Exercise requirements: For this exercise, copy each line of the records that contains the word "computer".

(Collected data)

◆ ◆ ◆ ◆ ◆ ◆ ◆

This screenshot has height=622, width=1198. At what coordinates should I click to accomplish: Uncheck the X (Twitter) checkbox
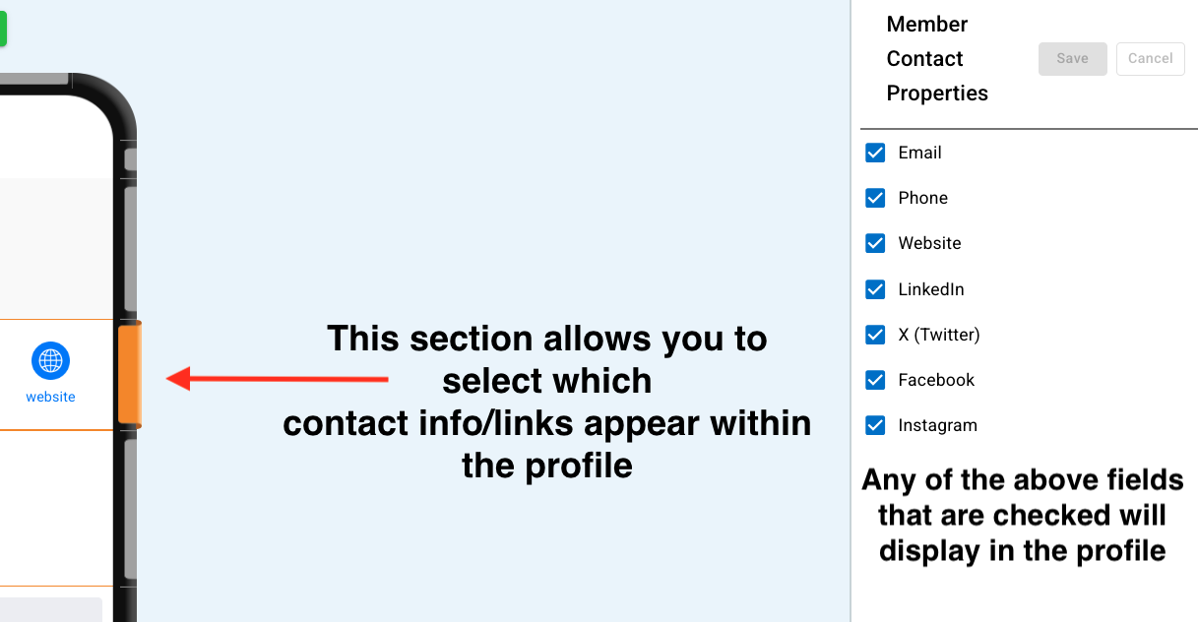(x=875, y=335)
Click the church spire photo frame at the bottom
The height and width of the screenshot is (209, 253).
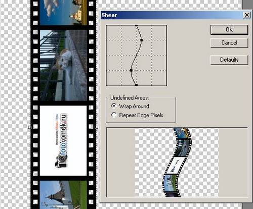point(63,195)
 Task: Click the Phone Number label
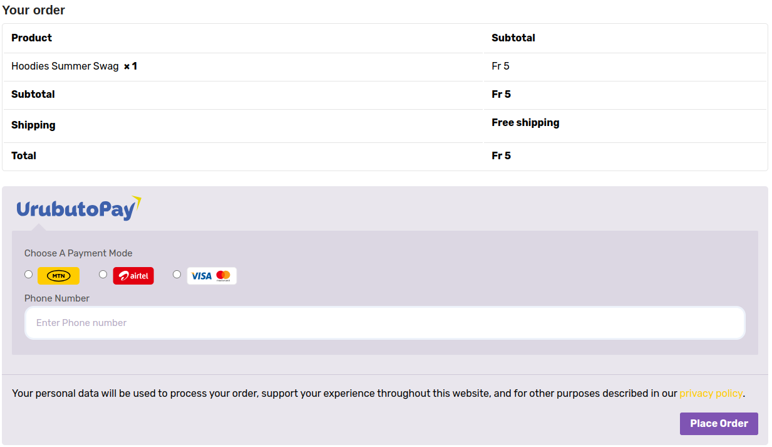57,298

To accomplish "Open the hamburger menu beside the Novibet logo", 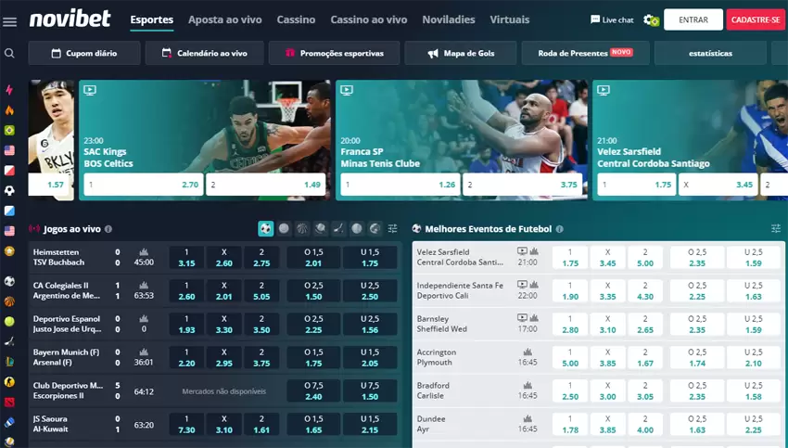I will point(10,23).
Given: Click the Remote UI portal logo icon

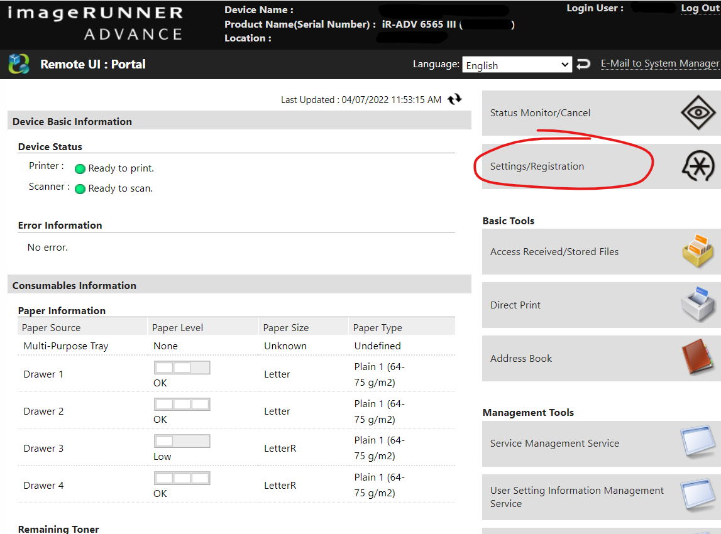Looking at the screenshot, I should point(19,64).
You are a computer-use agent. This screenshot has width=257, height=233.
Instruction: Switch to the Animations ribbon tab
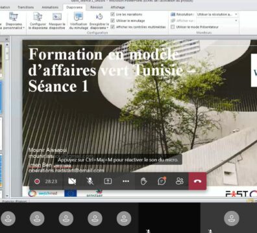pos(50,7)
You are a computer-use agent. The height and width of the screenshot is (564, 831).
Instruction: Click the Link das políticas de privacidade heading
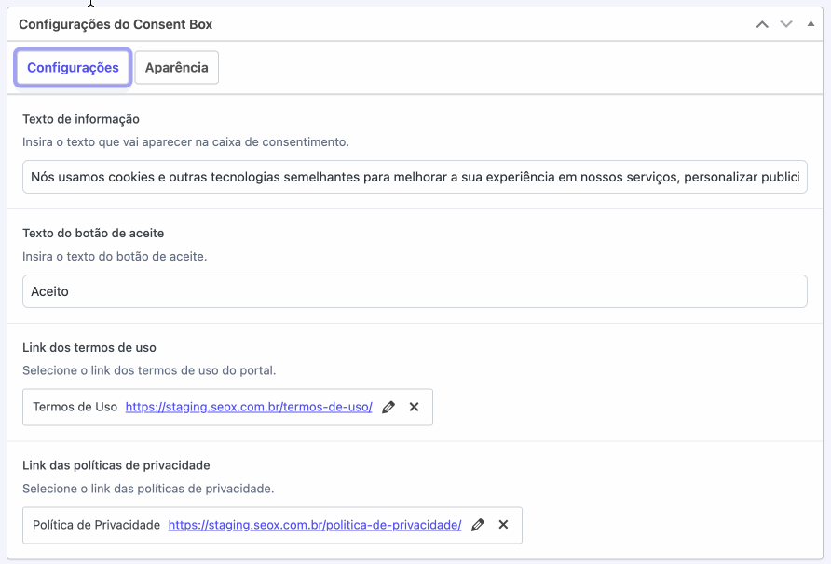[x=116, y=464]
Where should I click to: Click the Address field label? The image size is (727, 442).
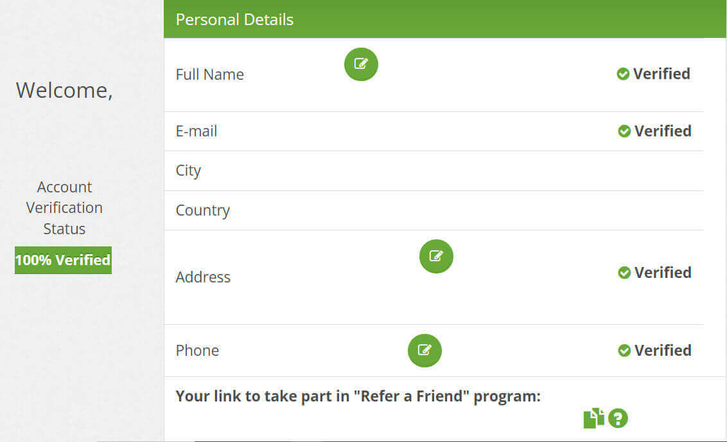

◆ ◆ ◆ ◆ ◆ ◆ ◆

Finished task:
You are a computer-use agent. This screenshot has width=257, height=233.
You are a computer-use agent. The height and width of the screenshot is (564, 831).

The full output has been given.